以下实例代码展示了如何自动提交topic的offset:
public void autoOffsetCommit() {
Properties props = new Properties();
props.put("bootstrap.servers", "binghe100:9092");
props.put("group.id", "binghe");
props.put("enable.auto.commit", "true");
props.put("key.deserializer", "org.apache.kafka.common.serialization.StringDeserializer");
props.put("value.deserializer", "org.apache.kafka.common.serialization.StringDeserializer");
KafkaConsumer consumer = new KafkaConsumer(props);
consumer.subscribe(Arrays.asList("name1", "name2"));
while (true) {
ConsumerRecords records = consumer.poll(100);
for (ConsumerRecord record : records) {
logger.info("offset = " + record.offset() + ", key = " + record.key() + ", value = " + record.value());
}
}
}
Properties的实例props中存放的key意义:
1)bootstrap.servers表示要连接的Kafka集群中的节点,其中9092表示端口号;
2)group.id表示Kafka消费者组的唯一标识;
2)enable.auto.commit为true,表示在auto.commit.interval.ms时间后会自动提交topic的offset,其中auto.commit.interval.ms默认值为5000ms;
3)其中name1和name2为要消费的topic名称,由group.id为binghe作为consumer group统一进行管理;
4)key.deserializer和value.deserializer表示指定将字节序列化为对象。
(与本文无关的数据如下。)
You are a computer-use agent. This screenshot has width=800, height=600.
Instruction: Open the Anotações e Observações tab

生产环境中,需要在数据消费完全后再提交offset,也就是说在数据从kafka的topic取出来后并被逻辑处理后,才算是数据被消费掉,此时需要手动去提交topic的offset。
以下实例代码展示了如何手动提交topic的offset:
public void manualOffsetCommit() {
Properties props = new Properties();
props.put("bootstrap.servers", "binghe100:9092");
props.put("group.id", "binghe");
props.put("enable.auto.commit", "false");
props.put("key.deserializer", "org.apache.kafka.common.serialization.StringDeserializer");
props.put("value.deserializer", "org.apache.kafka.common.serialization.Stirng.Deserializer");
KafkaConsumer consumer = new KafkaConsumer(props);
consumer.subscribe(Arrays.asList("name1", "name2"));
final int minBatchSize = 200;
List> buffer = new ArrayList<>();
while (true) {
ConsumerRecords records = consumer.poll(100);
for (ConsumerRecord record : records) {
buffer.add(record);
}
if (buffer.size() >= minBatchSize) {
// operation to handle data
consumer.commitSync();
buffer.clear();
}
}
}
本方案的缺点是必须保证所有数据被处理后,才提交topic的offset。为避免数据的重复消费,可以用第三种方案,根据每个partition的数据消费情况进行提交。
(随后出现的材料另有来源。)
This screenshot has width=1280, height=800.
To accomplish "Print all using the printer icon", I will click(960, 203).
以下实例代码展示了手动提交topic中每一个partition的offset:
public void manualOffsetCommitOfPartition() {
Properties props = new Properties();
props.put("bootstrap.servers", "binghe100:9092");
props.put("group.id", "binghe");
props.put("enable.auto.commit", "false");
props.put("key.deserializer", "org.apache.kafka.common.serialization.StringDeserializer");
props.put("value.deserializer", "org.apache.kafka.common.serialization.Stirng.Deserializer");
KafkaConsumer consumer = new KafkaConsumer(props);
consumer.subscribe(Arrays.asList("name1", "name2"));
boolean running = true;
try {
while (running) {
ConsumerRecords records = consumer.poll(Long.MAX_VALUE);
for (TopicPartition partition : records.partitions()) {
List> partitionRecords = records.records(partition);
for (ConsumerRecord record : partitionRecords) {
logger.info(record.offset() + " : " + record.value());
}
long lastOffset = partitionRecords.get(partitionRecords.size() - 1).offset();
consumer.commitSync(Collections.singletonMap(partition, new OffsetAndMetadata(lastOffset + 1)));
}
}
} finally {
consumer.close();
}
}